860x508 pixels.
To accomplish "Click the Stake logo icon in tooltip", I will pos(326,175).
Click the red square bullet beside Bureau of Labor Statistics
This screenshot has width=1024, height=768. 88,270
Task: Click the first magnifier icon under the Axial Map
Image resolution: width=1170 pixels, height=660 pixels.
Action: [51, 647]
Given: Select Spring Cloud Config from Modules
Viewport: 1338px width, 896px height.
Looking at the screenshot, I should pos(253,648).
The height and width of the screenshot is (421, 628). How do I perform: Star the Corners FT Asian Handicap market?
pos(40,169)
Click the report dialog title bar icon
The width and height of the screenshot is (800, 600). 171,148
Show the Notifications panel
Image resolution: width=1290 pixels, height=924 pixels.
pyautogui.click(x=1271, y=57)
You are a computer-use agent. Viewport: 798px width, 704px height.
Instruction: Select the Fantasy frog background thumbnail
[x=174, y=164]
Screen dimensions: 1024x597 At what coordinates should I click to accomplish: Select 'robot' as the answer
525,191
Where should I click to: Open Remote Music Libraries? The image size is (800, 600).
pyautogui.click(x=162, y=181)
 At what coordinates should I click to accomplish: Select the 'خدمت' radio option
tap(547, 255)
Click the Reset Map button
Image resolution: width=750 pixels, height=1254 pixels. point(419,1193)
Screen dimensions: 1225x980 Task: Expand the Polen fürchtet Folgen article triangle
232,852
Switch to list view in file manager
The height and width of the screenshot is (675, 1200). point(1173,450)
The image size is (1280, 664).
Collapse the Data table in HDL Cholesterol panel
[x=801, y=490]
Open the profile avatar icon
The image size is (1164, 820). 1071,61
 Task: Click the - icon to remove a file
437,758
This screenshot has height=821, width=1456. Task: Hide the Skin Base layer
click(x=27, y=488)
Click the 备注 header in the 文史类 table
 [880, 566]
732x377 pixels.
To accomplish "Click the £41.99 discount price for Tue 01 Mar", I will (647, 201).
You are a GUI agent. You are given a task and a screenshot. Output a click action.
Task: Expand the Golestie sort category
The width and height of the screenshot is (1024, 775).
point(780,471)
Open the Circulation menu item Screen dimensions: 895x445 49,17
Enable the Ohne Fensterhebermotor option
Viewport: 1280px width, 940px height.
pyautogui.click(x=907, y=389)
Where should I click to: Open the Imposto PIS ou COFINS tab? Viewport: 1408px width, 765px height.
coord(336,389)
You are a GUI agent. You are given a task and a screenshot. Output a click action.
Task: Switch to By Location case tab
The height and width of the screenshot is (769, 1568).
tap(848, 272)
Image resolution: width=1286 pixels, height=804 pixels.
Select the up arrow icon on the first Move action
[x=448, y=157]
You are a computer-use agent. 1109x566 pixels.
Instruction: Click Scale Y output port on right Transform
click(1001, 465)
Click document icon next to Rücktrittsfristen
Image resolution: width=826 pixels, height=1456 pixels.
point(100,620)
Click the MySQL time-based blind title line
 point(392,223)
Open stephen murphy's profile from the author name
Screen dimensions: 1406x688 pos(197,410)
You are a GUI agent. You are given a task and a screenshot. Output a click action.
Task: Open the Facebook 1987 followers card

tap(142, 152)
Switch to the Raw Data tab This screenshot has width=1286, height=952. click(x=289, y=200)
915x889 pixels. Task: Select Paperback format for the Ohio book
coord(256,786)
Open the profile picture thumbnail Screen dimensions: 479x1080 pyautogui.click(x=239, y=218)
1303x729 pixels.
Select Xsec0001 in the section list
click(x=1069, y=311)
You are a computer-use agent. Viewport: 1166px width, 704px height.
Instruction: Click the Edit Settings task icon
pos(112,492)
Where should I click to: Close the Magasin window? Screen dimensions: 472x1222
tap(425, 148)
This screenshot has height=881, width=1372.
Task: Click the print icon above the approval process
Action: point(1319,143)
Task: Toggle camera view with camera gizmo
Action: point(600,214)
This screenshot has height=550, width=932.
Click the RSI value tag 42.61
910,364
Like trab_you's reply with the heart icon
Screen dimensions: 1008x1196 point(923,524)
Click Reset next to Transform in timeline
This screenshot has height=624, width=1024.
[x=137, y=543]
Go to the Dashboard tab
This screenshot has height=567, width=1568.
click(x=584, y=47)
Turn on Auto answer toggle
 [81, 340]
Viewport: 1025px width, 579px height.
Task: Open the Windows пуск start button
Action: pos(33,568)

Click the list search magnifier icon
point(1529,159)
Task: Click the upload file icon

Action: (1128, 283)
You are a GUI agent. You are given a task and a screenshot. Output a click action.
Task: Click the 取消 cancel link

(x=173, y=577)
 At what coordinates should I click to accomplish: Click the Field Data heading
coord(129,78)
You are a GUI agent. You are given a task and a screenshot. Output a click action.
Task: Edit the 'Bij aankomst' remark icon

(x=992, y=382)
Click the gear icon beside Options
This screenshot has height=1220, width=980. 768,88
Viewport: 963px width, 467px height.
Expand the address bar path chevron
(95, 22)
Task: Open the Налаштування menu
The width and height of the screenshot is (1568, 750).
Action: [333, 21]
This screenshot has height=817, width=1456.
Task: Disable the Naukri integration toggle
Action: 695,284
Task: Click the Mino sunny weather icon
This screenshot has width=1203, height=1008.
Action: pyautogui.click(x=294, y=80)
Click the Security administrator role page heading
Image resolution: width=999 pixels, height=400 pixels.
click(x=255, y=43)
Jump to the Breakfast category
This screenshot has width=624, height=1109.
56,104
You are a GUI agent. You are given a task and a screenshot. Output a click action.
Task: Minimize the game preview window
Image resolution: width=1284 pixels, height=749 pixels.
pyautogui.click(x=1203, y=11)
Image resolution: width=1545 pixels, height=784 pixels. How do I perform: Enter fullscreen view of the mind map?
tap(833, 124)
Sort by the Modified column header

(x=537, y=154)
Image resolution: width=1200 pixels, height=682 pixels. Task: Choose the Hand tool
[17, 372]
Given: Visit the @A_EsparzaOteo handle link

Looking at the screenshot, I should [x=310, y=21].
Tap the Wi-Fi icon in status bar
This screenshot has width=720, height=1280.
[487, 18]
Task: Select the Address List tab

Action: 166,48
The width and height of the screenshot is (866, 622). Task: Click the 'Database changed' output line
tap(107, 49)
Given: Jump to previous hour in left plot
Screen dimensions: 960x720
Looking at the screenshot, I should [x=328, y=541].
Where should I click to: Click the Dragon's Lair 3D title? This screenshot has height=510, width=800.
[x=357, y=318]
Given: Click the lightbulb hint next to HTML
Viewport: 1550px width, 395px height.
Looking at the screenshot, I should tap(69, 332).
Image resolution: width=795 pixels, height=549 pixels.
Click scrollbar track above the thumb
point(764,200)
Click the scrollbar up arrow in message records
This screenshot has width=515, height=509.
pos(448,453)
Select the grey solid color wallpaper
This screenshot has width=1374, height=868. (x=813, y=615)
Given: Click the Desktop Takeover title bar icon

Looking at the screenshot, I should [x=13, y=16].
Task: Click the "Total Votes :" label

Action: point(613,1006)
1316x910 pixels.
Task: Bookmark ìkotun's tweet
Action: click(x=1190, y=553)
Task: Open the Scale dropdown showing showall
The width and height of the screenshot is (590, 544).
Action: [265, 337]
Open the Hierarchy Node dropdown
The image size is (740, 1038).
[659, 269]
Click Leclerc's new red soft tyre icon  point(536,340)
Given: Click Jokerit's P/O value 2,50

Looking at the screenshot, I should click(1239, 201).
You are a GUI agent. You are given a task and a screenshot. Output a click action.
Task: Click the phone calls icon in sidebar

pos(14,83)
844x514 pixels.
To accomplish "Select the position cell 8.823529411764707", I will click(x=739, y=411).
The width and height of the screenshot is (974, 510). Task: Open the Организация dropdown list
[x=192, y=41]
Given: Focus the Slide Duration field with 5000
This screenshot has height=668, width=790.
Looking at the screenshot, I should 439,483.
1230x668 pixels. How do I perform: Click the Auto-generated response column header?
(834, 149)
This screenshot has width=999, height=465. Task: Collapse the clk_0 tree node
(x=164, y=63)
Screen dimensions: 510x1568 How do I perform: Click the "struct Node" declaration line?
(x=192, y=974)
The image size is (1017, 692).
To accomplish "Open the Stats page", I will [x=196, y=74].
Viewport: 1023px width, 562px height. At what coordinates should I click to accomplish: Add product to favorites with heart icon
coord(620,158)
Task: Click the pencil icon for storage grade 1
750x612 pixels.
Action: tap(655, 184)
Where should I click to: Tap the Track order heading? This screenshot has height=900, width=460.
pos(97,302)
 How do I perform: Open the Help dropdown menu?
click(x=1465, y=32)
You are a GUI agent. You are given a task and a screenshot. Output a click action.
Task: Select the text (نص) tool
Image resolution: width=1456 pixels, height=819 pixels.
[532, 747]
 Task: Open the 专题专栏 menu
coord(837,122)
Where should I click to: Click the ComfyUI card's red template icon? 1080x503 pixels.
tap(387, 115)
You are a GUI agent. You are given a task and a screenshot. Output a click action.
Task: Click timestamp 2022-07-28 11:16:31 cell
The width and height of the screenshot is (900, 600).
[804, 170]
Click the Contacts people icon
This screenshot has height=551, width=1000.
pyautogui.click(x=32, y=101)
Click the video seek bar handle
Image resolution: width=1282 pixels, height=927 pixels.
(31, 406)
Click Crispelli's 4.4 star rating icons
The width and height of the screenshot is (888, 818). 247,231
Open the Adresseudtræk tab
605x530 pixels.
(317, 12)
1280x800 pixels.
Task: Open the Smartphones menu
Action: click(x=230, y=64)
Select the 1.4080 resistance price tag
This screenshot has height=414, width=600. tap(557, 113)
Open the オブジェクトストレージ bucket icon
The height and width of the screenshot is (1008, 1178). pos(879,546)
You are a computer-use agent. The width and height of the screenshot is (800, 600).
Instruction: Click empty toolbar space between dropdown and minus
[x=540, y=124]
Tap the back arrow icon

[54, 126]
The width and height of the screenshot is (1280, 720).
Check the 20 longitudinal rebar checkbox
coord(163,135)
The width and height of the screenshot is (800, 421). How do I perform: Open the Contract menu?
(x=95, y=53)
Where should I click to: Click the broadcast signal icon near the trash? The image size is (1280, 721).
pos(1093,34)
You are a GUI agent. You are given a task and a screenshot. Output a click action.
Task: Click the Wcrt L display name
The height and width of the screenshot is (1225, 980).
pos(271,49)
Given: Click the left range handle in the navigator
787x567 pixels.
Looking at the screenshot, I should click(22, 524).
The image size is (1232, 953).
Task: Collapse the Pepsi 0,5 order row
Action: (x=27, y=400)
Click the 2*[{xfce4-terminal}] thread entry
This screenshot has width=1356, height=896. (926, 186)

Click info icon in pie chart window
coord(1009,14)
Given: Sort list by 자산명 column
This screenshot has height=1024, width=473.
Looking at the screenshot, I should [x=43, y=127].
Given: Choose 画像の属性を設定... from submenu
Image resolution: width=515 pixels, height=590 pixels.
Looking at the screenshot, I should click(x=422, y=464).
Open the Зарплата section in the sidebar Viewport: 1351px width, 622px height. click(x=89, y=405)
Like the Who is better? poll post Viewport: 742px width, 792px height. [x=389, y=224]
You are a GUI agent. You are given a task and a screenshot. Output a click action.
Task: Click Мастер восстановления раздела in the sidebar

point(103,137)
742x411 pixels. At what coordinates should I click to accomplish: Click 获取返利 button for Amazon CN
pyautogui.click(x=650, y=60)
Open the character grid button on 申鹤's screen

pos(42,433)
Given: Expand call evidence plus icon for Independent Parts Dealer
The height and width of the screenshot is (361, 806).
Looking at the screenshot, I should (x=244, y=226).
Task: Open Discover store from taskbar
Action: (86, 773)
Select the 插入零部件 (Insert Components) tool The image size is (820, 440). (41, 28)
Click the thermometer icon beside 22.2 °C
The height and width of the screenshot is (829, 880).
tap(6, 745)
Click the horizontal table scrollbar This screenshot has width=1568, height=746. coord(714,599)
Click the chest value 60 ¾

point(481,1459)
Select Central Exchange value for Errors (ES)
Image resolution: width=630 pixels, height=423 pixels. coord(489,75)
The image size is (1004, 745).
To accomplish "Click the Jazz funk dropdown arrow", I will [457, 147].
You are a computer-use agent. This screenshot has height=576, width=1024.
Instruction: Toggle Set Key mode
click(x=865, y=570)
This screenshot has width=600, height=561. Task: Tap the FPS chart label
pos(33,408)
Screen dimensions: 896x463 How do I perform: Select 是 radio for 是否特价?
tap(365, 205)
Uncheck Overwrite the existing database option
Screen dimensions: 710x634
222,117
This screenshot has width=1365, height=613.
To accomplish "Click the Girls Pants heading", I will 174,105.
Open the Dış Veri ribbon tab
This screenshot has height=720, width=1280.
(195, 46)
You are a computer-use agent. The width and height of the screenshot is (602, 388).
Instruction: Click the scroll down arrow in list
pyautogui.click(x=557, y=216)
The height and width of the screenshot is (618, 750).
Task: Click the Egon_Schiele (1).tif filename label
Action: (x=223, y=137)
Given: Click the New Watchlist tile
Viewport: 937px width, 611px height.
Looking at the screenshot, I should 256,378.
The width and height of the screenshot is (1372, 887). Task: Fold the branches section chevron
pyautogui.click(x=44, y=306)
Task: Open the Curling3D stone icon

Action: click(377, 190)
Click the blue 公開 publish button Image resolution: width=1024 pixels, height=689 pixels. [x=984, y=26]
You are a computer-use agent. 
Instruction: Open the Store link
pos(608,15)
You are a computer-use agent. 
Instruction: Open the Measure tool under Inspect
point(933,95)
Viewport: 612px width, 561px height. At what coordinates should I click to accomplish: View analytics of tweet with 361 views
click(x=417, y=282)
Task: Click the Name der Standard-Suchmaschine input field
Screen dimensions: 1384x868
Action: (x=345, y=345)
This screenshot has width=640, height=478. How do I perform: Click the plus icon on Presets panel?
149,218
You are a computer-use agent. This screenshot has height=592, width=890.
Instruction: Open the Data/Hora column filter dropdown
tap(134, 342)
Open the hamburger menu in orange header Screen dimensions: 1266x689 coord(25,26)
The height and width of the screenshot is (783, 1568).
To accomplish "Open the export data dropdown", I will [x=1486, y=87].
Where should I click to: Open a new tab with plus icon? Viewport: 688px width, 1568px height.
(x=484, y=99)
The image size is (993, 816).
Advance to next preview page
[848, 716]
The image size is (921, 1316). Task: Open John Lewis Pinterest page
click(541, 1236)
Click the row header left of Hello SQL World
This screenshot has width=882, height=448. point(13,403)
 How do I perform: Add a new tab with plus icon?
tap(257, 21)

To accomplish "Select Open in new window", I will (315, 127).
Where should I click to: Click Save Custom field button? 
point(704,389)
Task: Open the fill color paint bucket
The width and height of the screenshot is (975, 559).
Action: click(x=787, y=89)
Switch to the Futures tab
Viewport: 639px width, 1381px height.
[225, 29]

------------------------------------

> _Exercise aim_
Search the data for the word "category" and report how many lines include it, with the number alone.

> _Your solution_
2